Festival Internacional del Cuento de Los Silos: programación, protagonistas e historias
Isaac
Durante varios días de diciembre, el municipio de Los Silos, en el noroeste de Tenerife, se convierte en un gran escenario al aire libre donde el cuento y la palabra hablada toman calles, plazas, casas y paisajes. La trigésima edición del Festival Internacional del Cuento reúne a narradores, músicos, artistas plásticos y colectivos locales en un programa tan intenso como variado.
Con más de 60 artistas invitados y más de un centenar de actividades, el festival confirma su condición de cita de referencia en España para la narración oral y el cuento como género literario. La propuesta se extiende por el casco histórico, el antiguo convento de San Sebastián, la costa y espacios naturales de la Isla Baja, con una programación dirigida a público infantil, familiar y adulto.

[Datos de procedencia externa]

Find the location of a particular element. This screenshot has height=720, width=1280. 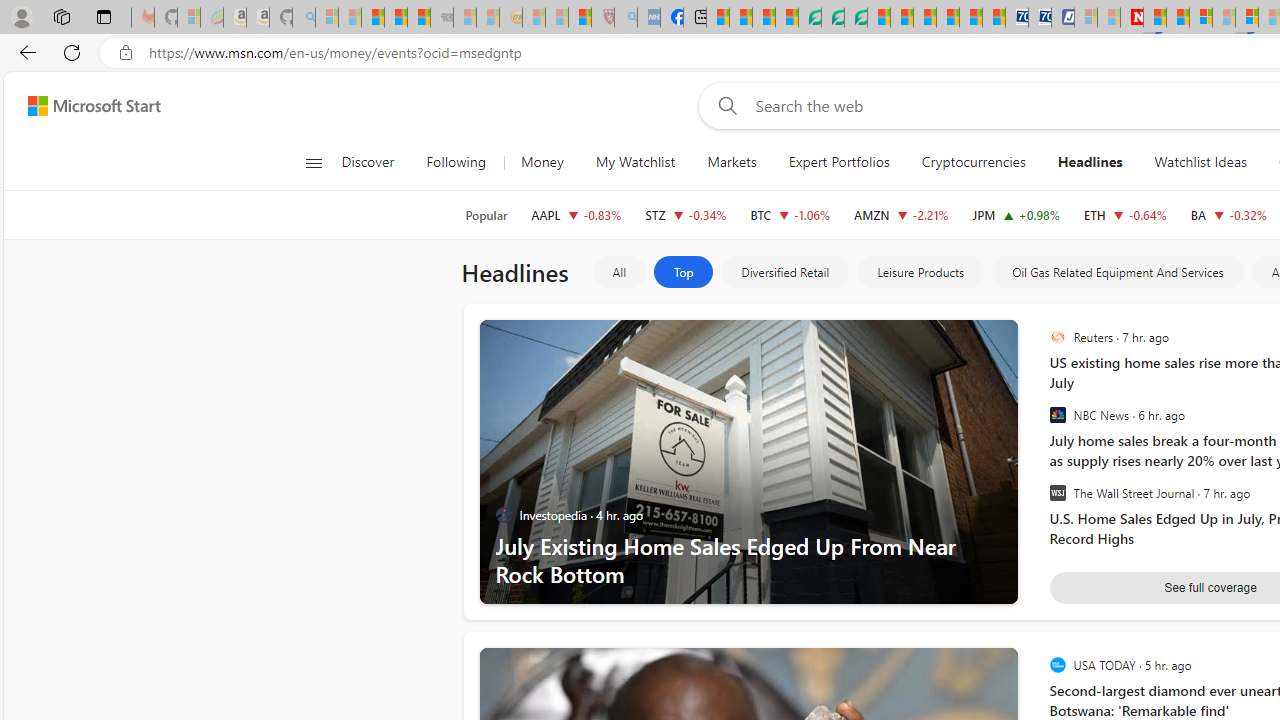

Un festival del cuento, no solo de narración oral
El director del festival, el escritor y profesor Ernesto Rodríguez Abad, insiste en una idea que atraviesa toda la programación: no se trata solo de un encuentro de narración oral, sino de un festival dedicado al cuento en todas sus dimensiones. De ahí que se combinen sesiones de cuentacuentos, teatro, música, exposiciones, rutas literarias y propuestas formativas.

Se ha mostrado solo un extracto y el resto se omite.